Your task: All of the entries need to be written out again, exactly as they are.

━━━━━ Data extract ━━━━━

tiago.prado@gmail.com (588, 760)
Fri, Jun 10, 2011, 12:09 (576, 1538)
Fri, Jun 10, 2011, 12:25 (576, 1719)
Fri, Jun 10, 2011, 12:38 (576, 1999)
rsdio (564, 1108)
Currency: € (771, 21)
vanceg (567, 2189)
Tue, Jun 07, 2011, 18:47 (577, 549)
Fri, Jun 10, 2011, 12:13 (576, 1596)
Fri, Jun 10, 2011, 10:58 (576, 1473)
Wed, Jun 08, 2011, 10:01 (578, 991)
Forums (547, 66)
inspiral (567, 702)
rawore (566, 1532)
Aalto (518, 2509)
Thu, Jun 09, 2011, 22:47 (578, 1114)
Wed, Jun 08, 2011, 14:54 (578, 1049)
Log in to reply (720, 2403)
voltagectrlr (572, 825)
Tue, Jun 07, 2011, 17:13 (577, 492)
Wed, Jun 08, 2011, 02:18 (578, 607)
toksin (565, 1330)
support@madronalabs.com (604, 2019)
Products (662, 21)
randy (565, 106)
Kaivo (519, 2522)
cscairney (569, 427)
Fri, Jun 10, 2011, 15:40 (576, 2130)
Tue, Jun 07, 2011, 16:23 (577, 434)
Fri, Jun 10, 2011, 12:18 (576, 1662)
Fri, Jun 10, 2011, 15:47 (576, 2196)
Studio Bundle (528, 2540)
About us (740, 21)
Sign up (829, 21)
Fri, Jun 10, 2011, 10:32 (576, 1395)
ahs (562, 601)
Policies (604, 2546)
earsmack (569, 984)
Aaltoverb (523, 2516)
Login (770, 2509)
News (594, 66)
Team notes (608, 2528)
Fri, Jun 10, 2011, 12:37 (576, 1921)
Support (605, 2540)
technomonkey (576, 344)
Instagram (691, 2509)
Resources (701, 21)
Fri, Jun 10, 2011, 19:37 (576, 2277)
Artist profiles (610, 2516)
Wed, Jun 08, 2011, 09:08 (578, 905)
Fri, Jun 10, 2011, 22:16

━━━━━

Exercise response:
tiago.prado@gmail.com (588, 760)
Fri, Jun 10, 2011, 12:09 (576, 1538)
Fri, Jun 10, 2011, 12:25 (576, 1719)
Fri, Jun 10, 2011, 12:38 (576, 1999)
rsdio (564, 1108)
Currency: € (771, 21)
vanceg (567, 2189)
Tue, Jun 07, 2011, 18:47 (577, 549)
Fri, Jun 10, 2011, 12:13 (576, 1596)
Fri, Jun 10, 2011, 10:58 (576, 1473)
Wed, Jun 08, 2011, 10:01 (578, 991)
Forums (547, 66)
inspiral (567, 702)
rawore (566, 1532)
Aalto (518, 2509)
Thu, Jun 09, 2011, 22:47 (578, 1114)
Wed, Jun 08, 2011, 14:54 (578, 1049)
Log in to reply (720, 2403)
voltagectrlr (572, 825)
Tue, Jun 07, 2011, 17:13 (577, 492)
Wed, Jun 08, 2011, 02:18 (578, 607)
toksin (565, 1330)
support@madronalabs.com (604, 2019)
Products (662, 21)
randy (565, 106)
Kaivo (519, 2522)
cscairney (569, 427)
Fri, Jun 10, 2011, 15:40 (576, 2130)
Tue, Jun 07, 2011, 16:23 (577, 434)
Fri, Jun 10, 2011, 12:18 (576, 1662)
Fri, Jun 10, 2011, 15:47 (576, 2196)
Studio Bundle (528, 2540)
About us (740, 21)
Sign up (829, 21)
Fri, Jun 10, 2011, 10:32 (576, 1395)
ahs (562, 601)
Policies (604, 2546)
earsmack (569, 984)
Aaltoverb (523, 2516)
Login (770, 2509)
News (594, 66)
Team notes (608, 2528)
Fri, Jun 10, 2011, 12:37 (576, 1921)
Support (605, 2540)
technomonkey (576, 344)
Instagram (691, 2509)
Resources (701, 21)
Fri, Jun 10, 2011, 19:37 (576, 2277)
Artist profiles (610, 2516)
Wed, Jun 08, 2011, 09:08 (578, 905)
Fri, Jun 10, 2011, 22:16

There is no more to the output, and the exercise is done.